## Text passage:
● ● ● ● ●

Obesity Drug Helps Patients Lose About 20% of Weight, Lilly Says

Eli Lilly & Co.’s obesity drug tirzepatide helped patients on the highest tested dose shed about 21% of their body weight, or roughly 50 pounds, in a late-stage clinical trial.   

Results ranged from an average loss of about 15% of body weight, or 35 pounds, on a low dose of the drug, to 21%, or 50 pounds, on the highest dose, Lilly said Thursday. Wegovy, a similar drug from Novo Nordisk A/S that tirzepatide would compete with if approved, yields average weight loss of about 15%. 

Nadia Ahmad, senior medical director for the tirzepatide obesity program at Lilly, said that the drug is the first medication in this stage of development to produce such a high level of weight loss. 

“That is a breakthrough for the field,” she said. “It is confirming that we are in a whole new era for the treatment of obesity.” 

The results could enable an expedited regulatory path for the drug that the company plans to discuss with the U.S. Food and Drug Administration, executives said. 

Lilly also raised its 2022 revenue forecast as first-quarter earnings beat expectations, fueled by sales of its Covid drugs. The shares rose 3% at noon in New York.

● ● ● ● ●

## Dataset records:

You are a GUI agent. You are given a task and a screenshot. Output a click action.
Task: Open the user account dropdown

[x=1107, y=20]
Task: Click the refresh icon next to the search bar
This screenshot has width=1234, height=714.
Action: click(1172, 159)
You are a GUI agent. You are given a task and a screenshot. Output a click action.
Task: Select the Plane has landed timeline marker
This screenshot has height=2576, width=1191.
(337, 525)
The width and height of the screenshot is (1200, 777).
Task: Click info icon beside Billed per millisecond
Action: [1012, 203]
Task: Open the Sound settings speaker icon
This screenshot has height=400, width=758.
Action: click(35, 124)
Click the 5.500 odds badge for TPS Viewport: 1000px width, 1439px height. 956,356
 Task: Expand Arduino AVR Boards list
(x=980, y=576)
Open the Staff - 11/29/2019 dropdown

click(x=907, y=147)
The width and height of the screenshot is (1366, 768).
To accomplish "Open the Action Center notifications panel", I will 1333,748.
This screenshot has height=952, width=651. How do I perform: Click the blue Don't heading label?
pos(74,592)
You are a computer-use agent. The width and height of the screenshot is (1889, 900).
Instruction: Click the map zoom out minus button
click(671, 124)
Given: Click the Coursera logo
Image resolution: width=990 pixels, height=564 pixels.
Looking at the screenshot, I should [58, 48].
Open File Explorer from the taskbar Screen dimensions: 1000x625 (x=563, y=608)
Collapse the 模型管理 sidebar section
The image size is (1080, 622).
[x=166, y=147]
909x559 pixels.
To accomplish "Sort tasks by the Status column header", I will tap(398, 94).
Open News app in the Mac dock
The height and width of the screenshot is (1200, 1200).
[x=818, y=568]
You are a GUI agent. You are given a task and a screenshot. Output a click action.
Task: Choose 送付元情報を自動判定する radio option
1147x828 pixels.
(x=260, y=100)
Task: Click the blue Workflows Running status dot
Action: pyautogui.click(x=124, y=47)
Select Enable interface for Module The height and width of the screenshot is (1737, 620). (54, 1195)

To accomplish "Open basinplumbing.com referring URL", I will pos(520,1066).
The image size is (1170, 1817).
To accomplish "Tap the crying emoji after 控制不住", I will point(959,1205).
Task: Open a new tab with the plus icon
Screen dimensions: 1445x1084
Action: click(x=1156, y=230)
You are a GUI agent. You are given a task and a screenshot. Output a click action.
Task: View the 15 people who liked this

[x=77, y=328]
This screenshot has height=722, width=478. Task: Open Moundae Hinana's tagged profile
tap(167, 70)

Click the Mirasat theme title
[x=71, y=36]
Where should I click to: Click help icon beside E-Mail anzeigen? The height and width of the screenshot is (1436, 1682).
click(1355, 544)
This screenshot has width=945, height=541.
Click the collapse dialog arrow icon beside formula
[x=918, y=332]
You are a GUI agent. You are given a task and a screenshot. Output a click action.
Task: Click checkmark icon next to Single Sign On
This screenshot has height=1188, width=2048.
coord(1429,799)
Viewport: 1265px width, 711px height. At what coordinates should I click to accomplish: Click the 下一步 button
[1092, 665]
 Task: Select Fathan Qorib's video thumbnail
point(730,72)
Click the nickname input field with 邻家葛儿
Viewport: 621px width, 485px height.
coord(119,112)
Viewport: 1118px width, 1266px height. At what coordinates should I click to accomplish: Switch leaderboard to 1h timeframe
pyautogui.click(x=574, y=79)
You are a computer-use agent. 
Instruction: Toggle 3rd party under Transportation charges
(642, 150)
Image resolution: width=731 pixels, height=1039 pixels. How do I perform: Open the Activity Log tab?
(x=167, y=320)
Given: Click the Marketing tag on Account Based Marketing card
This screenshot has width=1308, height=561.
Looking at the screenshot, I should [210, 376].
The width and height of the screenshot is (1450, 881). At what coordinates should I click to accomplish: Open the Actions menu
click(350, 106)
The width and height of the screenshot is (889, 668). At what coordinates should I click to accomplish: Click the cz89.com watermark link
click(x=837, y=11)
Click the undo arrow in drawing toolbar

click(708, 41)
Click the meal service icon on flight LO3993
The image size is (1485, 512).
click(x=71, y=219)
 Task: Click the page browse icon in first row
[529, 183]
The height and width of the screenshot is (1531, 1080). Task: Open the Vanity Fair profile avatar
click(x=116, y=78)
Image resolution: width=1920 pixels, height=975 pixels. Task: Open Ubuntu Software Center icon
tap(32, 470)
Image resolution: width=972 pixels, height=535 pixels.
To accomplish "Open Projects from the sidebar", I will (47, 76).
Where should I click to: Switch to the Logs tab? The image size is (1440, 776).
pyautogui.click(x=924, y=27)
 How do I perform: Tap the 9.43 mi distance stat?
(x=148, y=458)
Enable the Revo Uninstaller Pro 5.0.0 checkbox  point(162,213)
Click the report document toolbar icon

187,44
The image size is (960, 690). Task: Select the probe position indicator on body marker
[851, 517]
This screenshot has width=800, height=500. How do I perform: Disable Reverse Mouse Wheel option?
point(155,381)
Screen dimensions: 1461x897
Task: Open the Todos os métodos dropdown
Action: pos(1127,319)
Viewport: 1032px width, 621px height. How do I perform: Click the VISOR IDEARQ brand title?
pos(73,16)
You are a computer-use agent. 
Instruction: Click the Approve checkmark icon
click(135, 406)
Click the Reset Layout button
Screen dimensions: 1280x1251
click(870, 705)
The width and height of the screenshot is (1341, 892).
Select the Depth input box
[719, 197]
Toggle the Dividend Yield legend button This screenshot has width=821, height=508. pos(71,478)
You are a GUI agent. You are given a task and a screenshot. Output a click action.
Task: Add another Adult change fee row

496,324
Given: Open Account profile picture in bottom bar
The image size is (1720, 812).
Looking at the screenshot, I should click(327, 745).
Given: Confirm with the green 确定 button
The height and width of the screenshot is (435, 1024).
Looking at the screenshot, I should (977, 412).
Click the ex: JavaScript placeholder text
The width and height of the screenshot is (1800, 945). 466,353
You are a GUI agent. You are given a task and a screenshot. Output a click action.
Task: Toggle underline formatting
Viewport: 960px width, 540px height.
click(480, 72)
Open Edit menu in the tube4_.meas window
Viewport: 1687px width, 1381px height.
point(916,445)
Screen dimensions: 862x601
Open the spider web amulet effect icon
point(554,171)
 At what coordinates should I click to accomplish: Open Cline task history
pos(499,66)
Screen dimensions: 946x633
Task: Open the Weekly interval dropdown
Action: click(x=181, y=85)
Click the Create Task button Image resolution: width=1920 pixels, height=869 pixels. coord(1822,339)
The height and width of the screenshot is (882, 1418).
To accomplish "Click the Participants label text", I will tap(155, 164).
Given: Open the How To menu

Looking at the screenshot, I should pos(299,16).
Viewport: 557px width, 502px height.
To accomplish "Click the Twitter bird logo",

● ● ● ● ●

## What you have to do:
Decide whether each statement below agrees with the article above on Lilly's obesity drug. Answer yes or no for each, and quote the words of the article that decide it.
1. On the highest tested dose, tirzepatide helped patients lose about 21% of their body weight.
2. Wegovy is made by Novo Nordisk.
3. Lilly lowered its 2022 revenue forecast.

## Completed exercise:
1. Yes: "to 21%, or 50 pounds, on the highest dose"
2. Yes: "Wegovy, a similar drug from Novo Nordisk A/S"
3. No: "Lilly also raised its 2022 revenue forecast"